▶ _EXERCISE DESCRIPTION_
What needs reproducing is the run of lines in the data below starting at the line with "You are a computer-use" and ending at the line with "Select the model", both ends included. Copy it exactly, without pictures, and add nothing.

** INFORMATION PROVIDED follows **

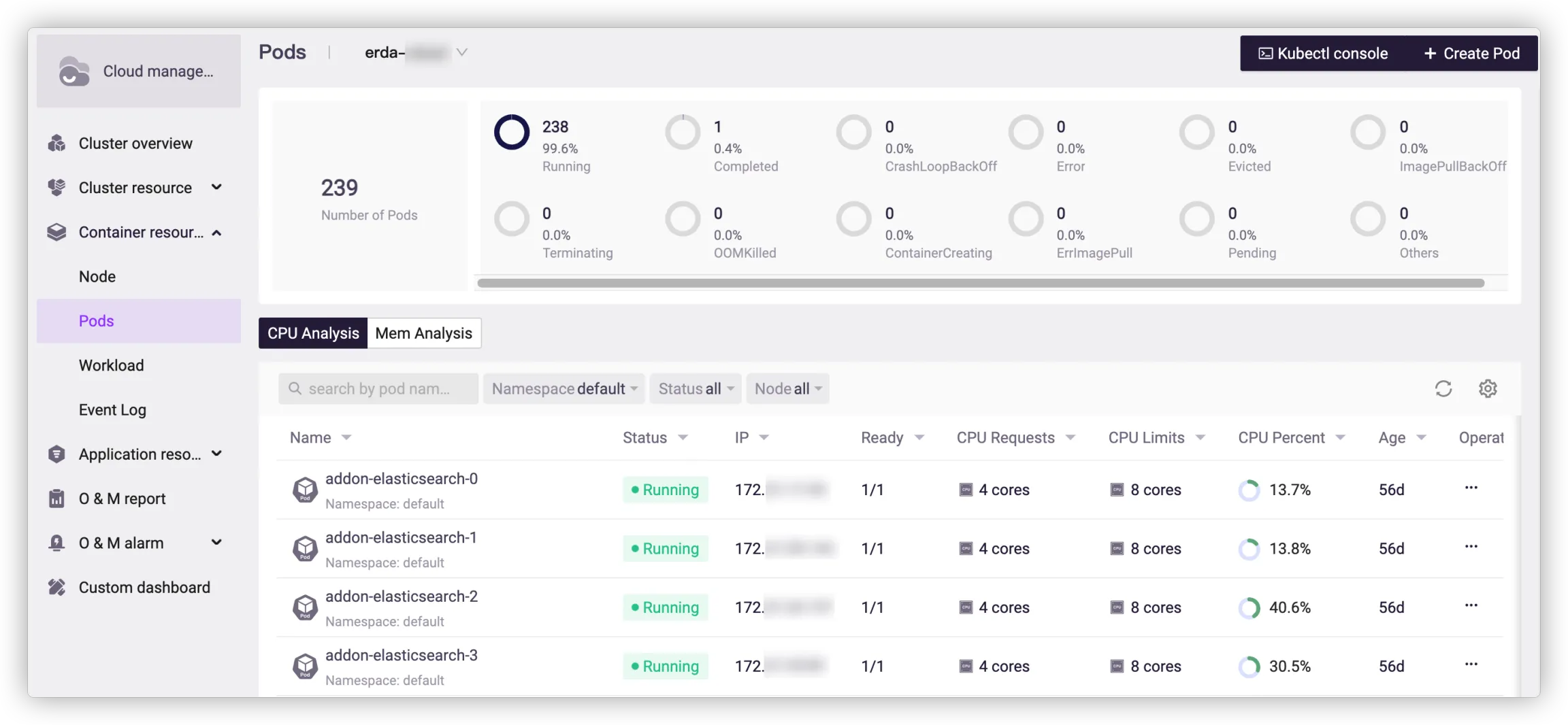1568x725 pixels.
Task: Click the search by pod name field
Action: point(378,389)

** End of INFORMATION PROVIDED **
** INFORMATION PROVIDED follows **

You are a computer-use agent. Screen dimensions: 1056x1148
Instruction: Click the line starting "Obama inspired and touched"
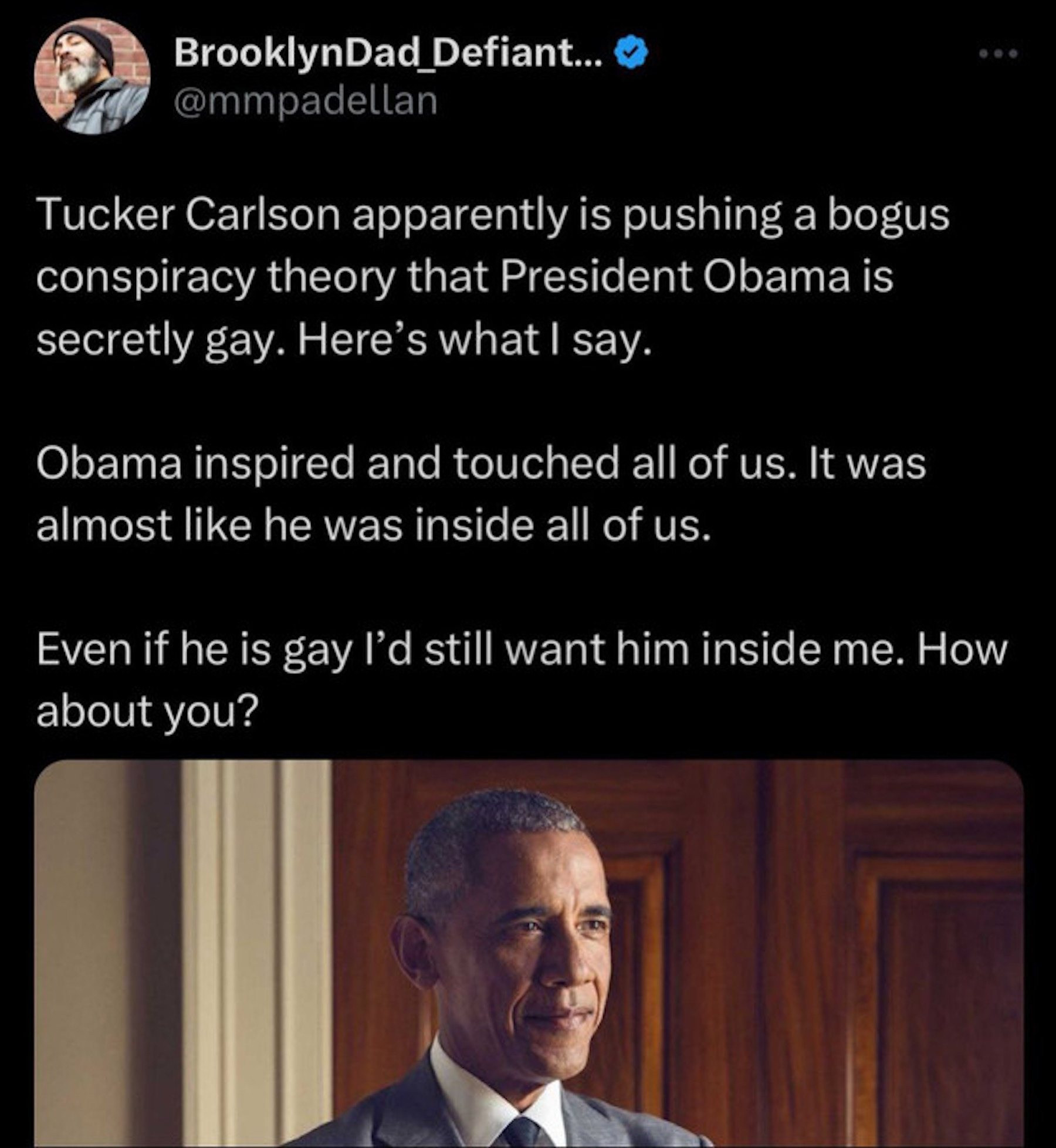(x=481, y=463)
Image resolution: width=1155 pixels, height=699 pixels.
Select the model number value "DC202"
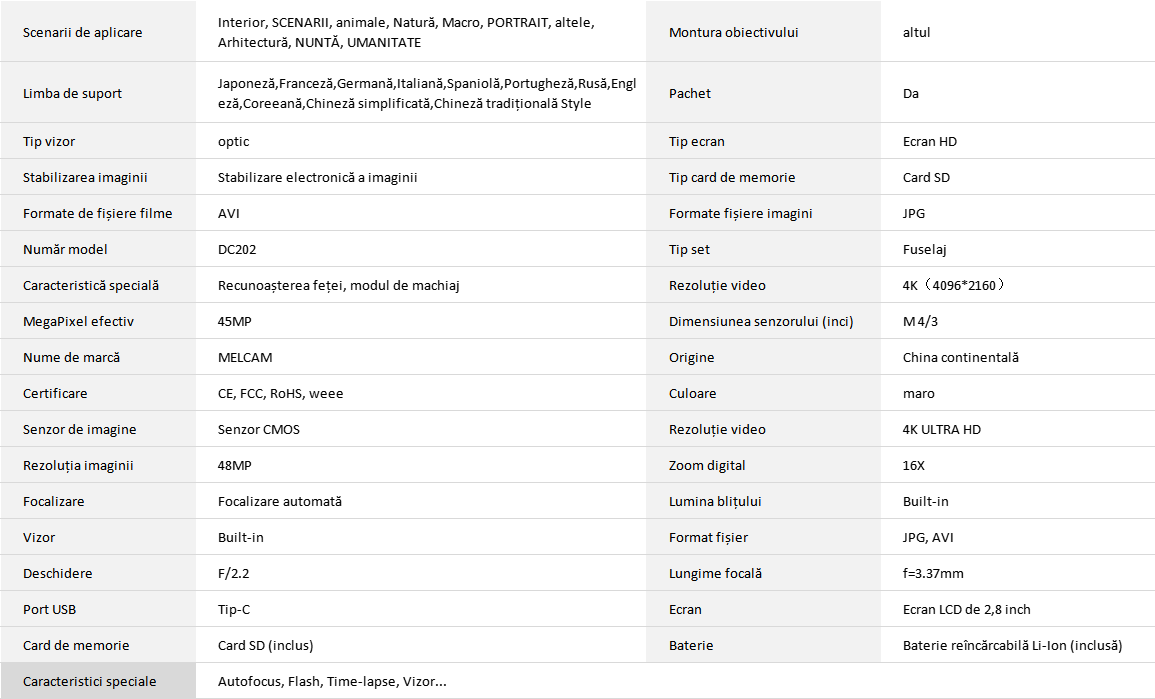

** End of INFORMATION PROVIDED **

▶ _YOUR SOLUTION_
You are a computer-use agent. Screen dimensions: 1056x1148
Instruction: Click the line starting "Obama inspired and touched"
(x=481, y=463)
Image resolution: width=1155 pixels, height=699 pixels.
Select the model number value "DC202"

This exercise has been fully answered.